Pemerintah, kata Ade, saat itu menetapkan perlunya bank-bank melakukan relaksasi dalam pembayaran utang. “Jadi jelas ini bukan perkara kriminal,” tegasnya.
Dalam kesepakatan kredit antara Titan dan sindikasi sendiri, kata Ade, ditetapkan bahwa kalau ada kelalaian salah satu pihak, perselisihan diselesaikan dalam badan arbitrase nasional di Singapura.
“Bukan dengan cara tiba-tiba saja debitur dituduh menggelapkan dana,” ujarnya.
“Lagipula yang dijadikan landasan tuduhan penggelapan adalah tidak disetorkannya uang hasil operasi ke CA melainkan ke OA. Itu kan masih di Bank Mandiri, Bank Mandiri juga. Tidak ada uang yang lari keluar Bank Mandiri,” ujarnya.
Sepanjang proses ini pun, kata Ade, Titan terus berupaya membayar kembali cicilannya.

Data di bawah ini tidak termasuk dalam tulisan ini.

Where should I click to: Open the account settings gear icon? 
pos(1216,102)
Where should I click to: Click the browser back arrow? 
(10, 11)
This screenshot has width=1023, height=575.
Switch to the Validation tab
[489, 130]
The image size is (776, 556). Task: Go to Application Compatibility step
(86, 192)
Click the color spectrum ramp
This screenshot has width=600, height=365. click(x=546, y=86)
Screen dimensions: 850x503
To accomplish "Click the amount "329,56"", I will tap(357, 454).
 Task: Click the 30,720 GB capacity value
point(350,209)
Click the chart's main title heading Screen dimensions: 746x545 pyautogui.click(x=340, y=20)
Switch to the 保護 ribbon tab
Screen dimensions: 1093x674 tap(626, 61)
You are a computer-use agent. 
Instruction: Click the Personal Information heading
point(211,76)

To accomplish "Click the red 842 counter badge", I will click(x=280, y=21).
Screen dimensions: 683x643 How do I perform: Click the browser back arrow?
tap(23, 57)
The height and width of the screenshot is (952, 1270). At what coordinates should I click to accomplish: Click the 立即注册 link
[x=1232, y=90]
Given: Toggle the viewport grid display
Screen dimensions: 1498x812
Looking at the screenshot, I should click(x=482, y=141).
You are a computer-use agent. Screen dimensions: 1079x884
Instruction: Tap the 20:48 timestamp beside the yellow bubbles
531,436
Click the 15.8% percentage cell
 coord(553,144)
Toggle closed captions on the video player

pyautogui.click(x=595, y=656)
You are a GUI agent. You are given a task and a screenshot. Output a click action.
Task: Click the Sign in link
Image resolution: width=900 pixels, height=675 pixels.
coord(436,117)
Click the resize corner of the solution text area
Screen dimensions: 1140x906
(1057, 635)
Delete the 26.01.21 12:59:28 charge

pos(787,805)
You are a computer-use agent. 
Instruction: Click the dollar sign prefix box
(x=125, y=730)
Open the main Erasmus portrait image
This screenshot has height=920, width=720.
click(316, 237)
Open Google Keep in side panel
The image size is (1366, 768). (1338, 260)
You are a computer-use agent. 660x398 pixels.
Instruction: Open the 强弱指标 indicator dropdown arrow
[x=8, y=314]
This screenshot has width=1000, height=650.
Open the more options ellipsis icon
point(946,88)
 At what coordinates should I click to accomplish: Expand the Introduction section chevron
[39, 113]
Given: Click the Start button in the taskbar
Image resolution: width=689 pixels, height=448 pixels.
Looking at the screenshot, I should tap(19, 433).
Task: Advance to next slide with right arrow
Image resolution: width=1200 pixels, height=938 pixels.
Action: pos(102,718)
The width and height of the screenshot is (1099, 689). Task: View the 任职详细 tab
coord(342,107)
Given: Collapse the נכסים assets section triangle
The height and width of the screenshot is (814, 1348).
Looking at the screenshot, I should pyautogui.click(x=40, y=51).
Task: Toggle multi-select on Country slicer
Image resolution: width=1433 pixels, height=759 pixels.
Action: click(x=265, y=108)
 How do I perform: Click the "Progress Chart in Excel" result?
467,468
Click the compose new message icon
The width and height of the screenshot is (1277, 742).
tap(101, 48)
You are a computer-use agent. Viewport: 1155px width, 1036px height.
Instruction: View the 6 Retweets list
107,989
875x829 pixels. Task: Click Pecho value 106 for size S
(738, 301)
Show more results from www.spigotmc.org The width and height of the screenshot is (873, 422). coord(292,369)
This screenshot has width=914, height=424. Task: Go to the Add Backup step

Saat ini utang yang masih harus dibayar Titan adalah sekitar USD 204 juta.
“Untuk membayar utang, Titan sempat meminta izin kepada Bank Mandiri untuk menjual anak usahanya di bidang perkapalan, tapi ditolak,” ujarnya.
Pada 9 Juni 2020, kata Ade, Titan juga meminta penundaan pembayaran utang selama dua tahun kepada BMRI dan anggota sindikasi lainnya.
“Bank-bank asing anggota sindikasi setuju dengan penundaan pembayaran, tapi Mandiri tidak,” katanya.
Sebagai kreditur, menurut Ade, BMRI seharusnya membantu debiturnya untuk menyelesaikan utang-utang yang melilit mereka.
“Bukan malah membuat Titan terjerat ke dalam jaring kesulitan tanpa ada pilihan jalan keluar. Terkesan sekai Mandiri ingin mempersulit hidup Titan. Kenapa? Tidak jelas!” kata Ade.
Menurut Ade, Titan sama sekali tidak layak diperlakukan sebagai pesakitan.
“Bila Mandiri ingin ekonomi Indonesia sehat, Mandiri justru perlu membesarkan debitur yang bertanggungjawab seperti Titan. Tapi lain halnya kalau Mandiri memang ingin membangkrutkan Titan agar saham Titan bisa diambilalih,” ujarnya.
“Ayo gunakan akal sehat. Karena hanya kalau kita gunakan akal sehat, negara ini akan selamat,” tutupnya.